SECÇÃO DO DOCUMENTO.
Entrevista


Nothing

Há sempre uma progressão mas nunca perdemos a receita imediata do que fazemos, porque há-de lá estar provavelmente para sempre...


© Jimmy Hubbard

Os Nothing são um projecto americano que se deu a conhecer ao mundo com o seu disco Guilty of Everything, em 2014. Lançaram-se na editora Relapse Records, casa de sonoridades mais extremas, e dois anos depois chegou Tired of Tomorrow, um segundo trabalho na mesma senda de rock lento e lacónico, devedor óbvio ao shoegaze na conjugação das guitarras, mas ainda à depressão urbana tão característica da década de 90, do grunge e do emo. Estes são termos que ajudam a descrever tanto a música como as letras do seu vocalista Dominic Palermo, mais um homem com dificuldades em lidar com o mundo imediato, que considera a sua terra natal de Philadelphia, perto de Nova Iorque, como um “shithole”, e teve, ainda antes de formar os Nothing, encarcerado na prisão americana por agressão grave e tentativa de homicídio. Poucas são as coisas que lhe parecem correr bem, na vida em geral, mas recebeu-me de forma muito simpática no backstage do Festival Vodafone Paredes de Coura, para uma curta mas elucidativa conversa.

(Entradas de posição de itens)

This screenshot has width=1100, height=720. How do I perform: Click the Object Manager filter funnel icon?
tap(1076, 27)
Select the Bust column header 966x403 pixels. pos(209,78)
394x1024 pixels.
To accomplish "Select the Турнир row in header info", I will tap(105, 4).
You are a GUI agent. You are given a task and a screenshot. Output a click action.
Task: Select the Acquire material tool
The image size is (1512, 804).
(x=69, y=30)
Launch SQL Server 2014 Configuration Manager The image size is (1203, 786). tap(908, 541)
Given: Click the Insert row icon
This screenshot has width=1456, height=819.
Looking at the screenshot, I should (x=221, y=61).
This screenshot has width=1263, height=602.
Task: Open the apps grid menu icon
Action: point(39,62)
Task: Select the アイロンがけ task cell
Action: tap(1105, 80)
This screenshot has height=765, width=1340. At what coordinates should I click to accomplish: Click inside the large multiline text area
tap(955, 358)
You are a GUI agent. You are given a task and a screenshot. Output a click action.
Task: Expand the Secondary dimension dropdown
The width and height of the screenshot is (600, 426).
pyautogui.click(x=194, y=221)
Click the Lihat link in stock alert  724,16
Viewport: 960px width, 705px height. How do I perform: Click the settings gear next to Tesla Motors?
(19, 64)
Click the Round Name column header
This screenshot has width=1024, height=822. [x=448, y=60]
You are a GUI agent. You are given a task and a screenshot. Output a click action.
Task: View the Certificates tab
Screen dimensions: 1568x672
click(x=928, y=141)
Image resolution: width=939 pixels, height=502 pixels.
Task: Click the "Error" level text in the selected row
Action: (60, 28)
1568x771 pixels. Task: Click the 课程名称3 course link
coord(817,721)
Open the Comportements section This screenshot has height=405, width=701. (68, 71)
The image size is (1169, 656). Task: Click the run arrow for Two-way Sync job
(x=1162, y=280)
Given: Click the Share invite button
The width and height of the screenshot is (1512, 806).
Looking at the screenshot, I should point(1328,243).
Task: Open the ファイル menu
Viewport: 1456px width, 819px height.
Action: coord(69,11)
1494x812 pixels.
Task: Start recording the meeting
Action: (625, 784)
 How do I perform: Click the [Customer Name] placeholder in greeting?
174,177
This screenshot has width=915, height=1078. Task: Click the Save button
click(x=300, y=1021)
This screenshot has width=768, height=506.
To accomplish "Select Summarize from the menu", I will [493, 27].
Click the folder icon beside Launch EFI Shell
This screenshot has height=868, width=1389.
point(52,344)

PEDIDO.
Responda a estas perguntas com base na entrevista aos Nothing:
1. Em que ano os Nothing lançaram o disco Guilty of Everything?
2. Qual é o título do segundo trabalho da banda?
3. Em que festival decorreu a conversa?
As entradas não têm qualquer relação com a entrevista.

RESPOSTA ESCRITA.
1. Em 2014.
2. Tired of Tomorrow.
3. No Festival Vodafone Paredes de Coura.